October 4, 2014

Wilderness: The Adjustment



Composition by Mike Olson, "Noopiming." The music of this piece is unusual. The composer used a choir of eight voices who sung the single word, Noopiming. This is an Ojibwe word for in the north, inland, in the forest. Olson then took the recorded sounds and electronically separated and blended the syllables and notes to create this  haunting and beautiful piece. For me, it conveys the feeling of the wilderness perhaps because of its small fragments arranged into a whole.  The sound creates an ecosystem, or echo system. Photographs are by Dale Robert Klous

The Body / The Body of Earth

Write with the body, commands each writing teacher. Use the five senses. This makes writing come alive. Along with writing from our own body, I recommend something more. Consider the other body that we are inside. Write with the details of a river, sea, city, mountain, desert or forest. Be awake to the layers beneath your feet and the ghosts. Other people and animals have tread in this place, old roots have reached in and never been pulled out and stones speak.

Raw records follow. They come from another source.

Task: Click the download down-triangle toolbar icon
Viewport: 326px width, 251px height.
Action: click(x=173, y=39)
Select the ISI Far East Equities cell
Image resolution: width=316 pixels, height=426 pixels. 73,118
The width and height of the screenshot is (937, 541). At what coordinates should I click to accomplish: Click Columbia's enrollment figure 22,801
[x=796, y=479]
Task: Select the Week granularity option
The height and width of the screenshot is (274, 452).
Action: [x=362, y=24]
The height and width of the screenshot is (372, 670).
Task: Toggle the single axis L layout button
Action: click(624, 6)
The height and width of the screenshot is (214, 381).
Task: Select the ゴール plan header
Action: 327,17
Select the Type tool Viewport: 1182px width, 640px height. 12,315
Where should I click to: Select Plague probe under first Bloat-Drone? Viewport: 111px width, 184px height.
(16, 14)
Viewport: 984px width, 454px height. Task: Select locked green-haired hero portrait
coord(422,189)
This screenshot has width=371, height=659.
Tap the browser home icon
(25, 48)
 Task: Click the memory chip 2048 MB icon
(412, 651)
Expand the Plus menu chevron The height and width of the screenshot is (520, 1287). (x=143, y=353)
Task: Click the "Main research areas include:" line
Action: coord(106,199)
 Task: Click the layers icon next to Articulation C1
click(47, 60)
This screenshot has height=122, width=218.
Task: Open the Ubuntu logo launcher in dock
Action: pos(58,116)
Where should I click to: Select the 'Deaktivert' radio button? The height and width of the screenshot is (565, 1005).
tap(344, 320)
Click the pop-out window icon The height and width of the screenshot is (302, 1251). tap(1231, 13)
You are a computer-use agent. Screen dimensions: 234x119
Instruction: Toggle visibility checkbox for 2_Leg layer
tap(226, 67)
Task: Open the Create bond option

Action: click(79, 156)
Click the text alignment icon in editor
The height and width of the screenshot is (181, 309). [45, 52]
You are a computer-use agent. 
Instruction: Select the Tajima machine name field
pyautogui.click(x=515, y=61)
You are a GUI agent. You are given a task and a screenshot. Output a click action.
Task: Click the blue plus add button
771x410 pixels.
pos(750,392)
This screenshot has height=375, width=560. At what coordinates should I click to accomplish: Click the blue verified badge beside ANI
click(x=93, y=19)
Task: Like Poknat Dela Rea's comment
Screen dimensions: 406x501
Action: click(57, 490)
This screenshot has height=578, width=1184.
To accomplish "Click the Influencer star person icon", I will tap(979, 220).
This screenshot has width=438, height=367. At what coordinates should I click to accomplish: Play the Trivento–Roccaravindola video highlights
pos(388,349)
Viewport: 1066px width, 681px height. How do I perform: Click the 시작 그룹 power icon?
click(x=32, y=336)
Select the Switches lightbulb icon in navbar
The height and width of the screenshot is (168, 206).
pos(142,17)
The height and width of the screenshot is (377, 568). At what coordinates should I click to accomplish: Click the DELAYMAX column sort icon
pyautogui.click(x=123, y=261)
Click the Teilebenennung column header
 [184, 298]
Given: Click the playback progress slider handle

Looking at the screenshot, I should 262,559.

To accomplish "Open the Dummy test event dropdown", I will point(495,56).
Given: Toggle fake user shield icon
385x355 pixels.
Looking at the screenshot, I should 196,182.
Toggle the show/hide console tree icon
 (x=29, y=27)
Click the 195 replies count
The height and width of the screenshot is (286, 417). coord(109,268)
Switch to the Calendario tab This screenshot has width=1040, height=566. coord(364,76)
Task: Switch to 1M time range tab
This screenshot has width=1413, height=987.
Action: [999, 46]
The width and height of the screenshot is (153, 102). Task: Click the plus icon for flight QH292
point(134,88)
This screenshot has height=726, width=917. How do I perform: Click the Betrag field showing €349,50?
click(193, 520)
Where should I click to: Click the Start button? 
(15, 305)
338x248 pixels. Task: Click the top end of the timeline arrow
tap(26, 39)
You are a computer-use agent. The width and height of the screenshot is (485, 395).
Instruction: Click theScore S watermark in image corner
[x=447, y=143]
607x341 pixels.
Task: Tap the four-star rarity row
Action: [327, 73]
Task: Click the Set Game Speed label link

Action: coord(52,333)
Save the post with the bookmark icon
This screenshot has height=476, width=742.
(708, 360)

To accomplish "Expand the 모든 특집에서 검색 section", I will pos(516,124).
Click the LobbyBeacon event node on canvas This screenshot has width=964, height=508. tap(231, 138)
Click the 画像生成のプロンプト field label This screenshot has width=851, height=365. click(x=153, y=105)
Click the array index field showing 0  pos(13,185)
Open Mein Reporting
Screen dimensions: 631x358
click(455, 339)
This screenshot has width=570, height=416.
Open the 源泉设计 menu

Wilderness as Metaphor / Wilderness as Wilderness

The wilderness is our most valuable asset because it contains what we don't know, don't understand, and can't grasp. It is mystery. This is expressed by Wendell Berry, in his "Manifesto: The Mad Farmer Liberation Front":
Say that your main crop is the forest that you did not plant,
that you will not live to harvest.
...
Be like the fox who makes more tracks than necessary,
some in the wrong direction.
When we awaken to the wider sphere, we are aware that wilderness is alive with its own hidden movement and life. Animals go with intention, and they act upon the environment. They travel or wander or track. Populations rise and fall in accordance with the law of balance. Its boundaries are natural. Watersheds and flows and forces and cycles come to bear upon our experience and become part of our story. Sigurd Olson said:
Wilderness to the people of America is a spiritual necessity, an antidote to the high pressure of modern life, a means of regaining serenity and equilibrium.
We need the wilderness more than the wilderness needs us; we are in fact part of its multiple systems. I do not want to sentimentalize.